The MIG process is a versatile welding technique which is suitable for both thin sheet and thick section components. It is capable of high productivity but the quality of welds can be called into question. To achieve satisfactory welds, welders must have a good knowledge of equipment requirements and should also recognise fully the importance of setting up and maintaining component parts correctly.
In MIG the arc is formed between the end of a small diameter wire electrode fed from a spool, and the workpiece. Main equipment components are:
wire feed system
The arc and weldpool are protected from the atmosphere by a gas shield. This enables bare wire to be used without a flux coating (required by MMA). However, the absence of flux to 'mop up' surface oxide places greater demand on the welder to ensure that the joint area is cleaned immediately before welding. This can be done using either a wire brush for relatively clean parts, or a hand grinder to remove rust and scale. The other essential piece of equipment is a wire cutter to trim the end of the electrode wire.

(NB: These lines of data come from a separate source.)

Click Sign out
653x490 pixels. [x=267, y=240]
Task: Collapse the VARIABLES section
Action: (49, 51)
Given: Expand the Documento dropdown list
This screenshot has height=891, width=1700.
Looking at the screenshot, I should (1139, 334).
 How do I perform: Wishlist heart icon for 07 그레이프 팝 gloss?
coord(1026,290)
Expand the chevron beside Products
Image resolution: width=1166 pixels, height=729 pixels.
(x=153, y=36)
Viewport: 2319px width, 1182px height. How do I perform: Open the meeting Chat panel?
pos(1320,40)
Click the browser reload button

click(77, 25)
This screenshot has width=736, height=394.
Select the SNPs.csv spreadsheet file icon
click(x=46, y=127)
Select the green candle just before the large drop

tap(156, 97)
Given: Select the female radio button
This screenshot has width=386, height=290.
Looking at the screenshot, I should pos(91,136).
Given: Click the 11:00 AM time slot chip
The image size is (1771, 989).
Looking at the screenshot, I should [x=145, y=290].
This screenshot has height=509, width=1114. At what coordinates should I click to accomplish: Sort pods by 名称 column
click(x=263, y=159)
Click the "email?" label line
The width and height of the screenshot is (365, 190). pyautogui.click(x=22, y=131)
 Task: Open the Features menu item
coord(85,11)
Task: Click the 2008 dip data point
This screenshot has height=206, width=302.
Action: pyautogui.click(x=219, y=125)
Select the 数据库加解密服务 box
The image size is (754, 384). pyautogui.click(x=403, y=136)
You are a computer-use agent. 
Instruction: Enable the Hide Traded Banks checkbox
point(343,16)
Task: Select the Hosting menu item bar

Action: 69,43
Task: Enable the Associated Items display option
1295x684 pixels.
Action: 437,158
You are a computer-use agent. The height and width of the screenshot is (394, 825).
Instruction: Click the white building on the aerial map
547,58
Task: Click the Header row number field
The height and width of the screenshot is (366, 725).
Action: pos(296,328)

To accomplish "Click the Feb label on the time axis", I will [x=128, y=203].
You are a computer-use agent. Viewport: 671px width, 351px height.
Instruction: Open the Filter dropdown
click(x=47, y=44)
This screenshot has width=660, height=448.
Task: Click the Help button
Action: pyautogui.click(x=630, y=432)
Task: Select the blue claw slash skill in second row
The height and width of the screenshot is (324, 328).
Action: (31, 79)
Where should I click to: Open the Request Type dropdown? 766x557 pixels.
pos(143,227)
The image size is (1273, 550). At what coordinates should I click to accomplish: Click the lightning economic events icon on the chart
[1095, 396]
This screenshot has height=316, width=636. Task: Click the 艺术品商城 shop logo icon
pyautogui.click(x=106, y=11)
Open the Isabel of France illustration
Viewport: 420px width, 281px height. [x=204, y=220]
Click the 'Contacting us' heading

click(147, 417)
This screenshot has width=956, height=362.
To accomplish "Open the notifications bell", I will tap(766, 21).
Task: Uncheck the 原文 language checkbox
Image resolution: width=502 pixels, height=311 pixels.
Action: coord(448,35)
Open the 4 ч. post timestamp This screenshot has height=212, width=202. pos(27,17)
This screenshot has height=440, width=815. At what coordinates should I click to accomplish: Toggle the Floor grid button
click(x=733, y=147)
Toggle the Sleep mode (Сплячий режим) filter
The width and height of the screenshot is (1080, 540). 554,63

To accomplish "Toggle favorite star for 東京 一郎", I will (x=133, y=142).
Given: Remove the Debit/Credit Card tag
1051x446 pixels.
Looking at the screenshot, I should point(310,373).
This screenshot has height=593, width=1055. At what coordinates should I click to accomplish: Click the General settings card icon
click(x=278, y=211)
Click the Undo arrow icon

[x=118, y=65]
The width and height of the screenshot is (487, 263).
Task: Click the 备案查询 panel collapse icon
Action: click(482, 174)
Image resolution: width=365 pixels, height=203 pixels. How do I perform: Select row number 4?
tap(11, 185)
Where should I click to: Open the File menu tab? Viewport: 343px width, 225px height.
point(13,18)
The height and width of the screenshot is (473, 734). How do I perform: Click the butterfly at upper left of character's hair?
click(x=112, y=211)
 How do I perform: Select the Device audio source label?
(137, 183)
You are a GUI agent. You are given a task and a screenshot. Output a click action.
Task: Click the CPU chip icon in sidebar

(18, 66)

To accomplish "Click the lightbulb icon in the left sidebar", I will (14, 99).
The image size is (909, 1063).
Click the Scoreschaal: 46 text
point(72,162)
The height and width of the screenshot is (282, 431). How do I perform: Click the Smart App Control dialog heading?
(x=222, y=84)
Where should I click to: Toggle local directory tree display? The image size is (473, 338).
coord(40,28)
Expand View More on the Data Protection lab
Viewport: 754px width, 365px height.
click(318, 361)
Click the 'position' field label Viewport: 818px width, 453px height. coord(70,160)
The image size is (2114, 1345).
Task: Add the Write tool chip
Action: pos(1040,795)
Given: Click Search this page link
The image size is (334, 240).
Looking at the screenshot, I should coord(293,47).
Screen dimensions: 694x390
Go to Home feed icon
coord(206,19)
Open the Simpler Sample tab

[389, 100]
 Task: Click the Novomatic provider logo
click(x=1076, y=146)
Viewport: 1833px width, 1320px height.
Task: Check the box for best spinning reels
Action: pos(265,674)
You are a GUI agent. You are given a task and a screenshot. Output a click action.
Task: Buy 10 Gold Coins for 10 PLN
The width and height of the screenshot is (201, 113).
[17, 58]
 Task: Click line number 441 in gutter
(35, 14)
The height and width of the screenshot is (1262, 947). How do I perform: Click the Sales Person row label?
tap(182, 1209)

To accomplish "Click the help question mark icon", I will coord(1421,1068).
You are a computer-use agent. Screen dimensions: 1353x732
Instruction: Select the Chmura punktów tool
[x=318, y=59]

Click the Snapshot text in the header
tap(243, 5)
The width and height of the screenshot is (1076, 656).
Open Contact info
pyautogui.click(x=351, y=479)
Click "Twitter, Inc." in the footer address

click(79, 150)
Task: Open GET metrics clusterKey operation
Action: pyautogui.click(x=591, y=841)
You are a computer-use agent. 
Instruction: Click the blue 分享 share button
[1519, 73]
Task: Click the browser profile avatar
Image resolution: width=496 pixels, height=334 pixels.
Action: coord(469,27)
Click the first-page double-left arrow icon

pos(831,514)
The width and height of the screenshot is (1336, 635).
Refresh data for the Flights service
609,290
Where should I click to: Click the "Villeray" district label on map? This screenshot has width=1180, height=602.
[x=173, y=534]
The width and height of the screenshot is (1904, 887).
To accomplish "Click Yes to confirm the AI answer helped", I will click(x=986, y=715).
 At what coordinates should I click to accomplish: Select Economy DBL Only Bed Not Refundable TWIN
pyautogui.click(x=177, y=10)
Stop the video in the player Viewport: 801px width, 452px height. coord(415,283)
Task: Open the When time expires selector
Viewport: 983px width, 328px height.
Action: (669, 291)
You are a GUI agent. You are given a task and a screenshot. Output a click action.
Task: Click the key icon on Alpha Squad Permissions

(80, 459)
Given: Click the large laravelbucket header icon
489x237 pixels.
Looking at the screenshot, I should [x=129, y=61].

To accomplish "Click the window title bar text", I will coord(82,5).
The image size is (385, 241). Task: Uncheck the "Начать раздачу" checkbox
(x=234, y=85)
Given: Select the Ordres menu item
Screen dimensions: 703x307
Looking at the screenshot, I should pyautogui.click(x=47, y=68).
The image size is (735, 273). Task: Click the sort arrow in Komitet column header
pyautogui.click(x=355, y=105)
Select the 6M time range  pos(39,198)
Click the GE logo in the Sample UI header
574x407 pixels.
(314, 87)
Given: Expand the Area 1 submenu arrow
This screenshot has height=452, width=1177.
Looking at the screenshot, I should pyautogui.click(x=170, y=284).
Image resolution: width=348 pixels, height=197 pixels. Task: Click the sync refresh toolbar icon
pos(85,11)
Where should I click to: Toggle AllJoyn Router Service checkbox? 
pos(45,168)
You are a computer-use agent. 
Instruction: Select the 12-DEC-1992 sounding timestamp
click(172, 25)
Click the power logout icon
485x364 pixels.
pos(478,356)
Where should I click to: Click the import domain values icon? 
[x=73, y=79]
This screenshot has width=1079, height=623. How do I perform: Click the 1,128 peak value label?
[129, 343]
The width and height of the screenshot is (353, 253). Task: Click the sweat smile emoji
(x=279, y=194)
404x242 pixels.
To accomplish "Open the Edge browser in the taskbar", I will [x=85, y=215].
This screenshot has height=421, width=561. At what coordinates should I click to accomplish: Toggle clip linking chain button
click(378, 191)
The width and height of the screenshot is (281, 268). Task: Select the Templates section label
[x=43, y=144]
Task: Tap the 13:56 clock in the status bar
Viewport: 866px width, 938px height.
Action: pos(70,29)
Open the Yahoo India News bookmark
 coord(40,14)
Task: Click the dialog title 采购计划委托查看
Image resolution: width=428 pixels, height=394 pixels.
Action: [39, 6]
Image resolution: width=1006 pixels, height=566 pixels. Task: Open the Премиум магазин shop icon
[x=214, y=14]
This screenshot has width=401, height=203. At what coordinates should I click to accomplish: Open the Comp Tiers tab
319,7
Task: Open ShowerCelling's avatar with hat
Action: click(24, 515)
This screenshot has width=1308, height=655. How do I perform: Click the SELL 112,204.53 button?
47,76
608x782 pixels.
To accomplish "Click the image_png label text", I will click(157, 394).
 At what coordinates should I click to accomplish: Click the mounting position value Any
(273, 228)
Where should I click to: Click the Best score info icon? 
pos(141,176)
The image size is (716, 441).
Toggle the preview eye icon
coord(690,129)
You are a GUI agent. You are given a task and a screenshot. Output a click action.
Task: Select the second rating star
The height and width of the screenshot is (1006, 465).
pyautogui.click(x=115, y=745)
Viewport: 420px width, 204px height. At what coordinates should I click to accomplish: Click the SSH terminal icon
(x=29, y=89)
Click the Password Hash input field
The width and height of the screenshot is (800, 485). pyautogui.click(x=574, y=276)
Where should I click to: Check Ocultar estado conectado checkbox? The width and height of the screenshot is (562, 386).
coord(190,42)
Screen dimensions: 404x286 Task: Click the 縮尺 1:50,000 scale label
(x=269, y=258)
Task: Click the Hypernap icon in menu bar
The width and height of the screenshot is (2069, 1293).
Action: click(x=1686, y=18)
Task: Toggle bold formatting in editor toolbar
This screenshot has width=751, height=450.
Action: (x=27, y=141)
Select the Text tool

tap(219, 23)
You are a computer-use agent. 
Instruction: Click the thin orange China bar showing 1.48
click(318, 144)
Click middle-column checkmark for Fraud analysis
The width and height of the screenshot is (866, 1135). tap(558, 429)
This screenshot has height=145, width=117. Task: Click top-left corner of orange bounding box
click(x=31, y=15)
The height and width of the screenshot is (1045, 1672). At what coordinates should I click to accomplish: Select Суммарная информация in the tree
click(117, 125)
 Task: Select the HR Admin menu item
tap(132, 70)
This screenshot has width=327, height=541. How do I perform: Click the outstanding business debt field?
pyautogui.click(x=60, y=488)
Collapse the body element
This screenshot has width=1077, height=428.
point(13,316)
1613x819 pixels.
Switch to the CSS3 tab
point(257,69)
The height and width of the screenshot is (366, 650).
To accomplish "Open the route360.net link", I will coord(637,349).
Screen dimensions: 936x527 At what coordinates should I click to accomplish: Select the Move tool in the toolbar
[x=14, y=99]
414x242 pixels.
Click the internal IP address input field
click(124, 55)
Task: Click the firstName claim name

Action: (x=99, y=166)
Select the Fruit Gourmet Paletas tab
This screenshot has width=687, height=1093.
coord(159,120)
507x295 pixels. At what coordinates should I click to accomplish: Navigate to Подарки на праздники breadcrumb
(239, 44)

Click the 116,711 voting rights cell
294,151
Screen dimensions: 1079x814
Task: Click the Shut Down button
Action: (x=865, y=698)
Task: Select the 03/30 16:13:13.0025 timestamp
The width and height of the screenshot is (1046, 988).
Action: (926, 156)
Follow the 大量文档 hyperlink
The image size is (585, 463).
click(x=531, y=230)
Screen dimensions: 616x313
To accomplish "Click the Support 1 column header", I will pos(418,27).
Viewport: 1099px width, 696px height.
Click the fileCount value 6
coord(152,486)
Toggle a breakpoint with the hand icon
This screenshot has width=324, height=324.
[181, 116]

MIG is operated usually with a DC power source. The source is termed a flat, or constant voltage, characteristic power source, which refers to the voltage/welding current relationship. In MIG, welding current is determined by wire feed speed, and arc length is determined by power source voltage level (open circuit voltage). Wire burn-off rate is automatically adjusted for any slight variation in the gun to workpiece distance, wire feed speed, or current pick-up in the contact tip. For example, if the arc momentarily shortens, arc voltage will decrease and welding current will be momentarily increased to burn back the wire and maintain pre-set arc length. The reverse will occur to counteract a momentary lengthening of the arc.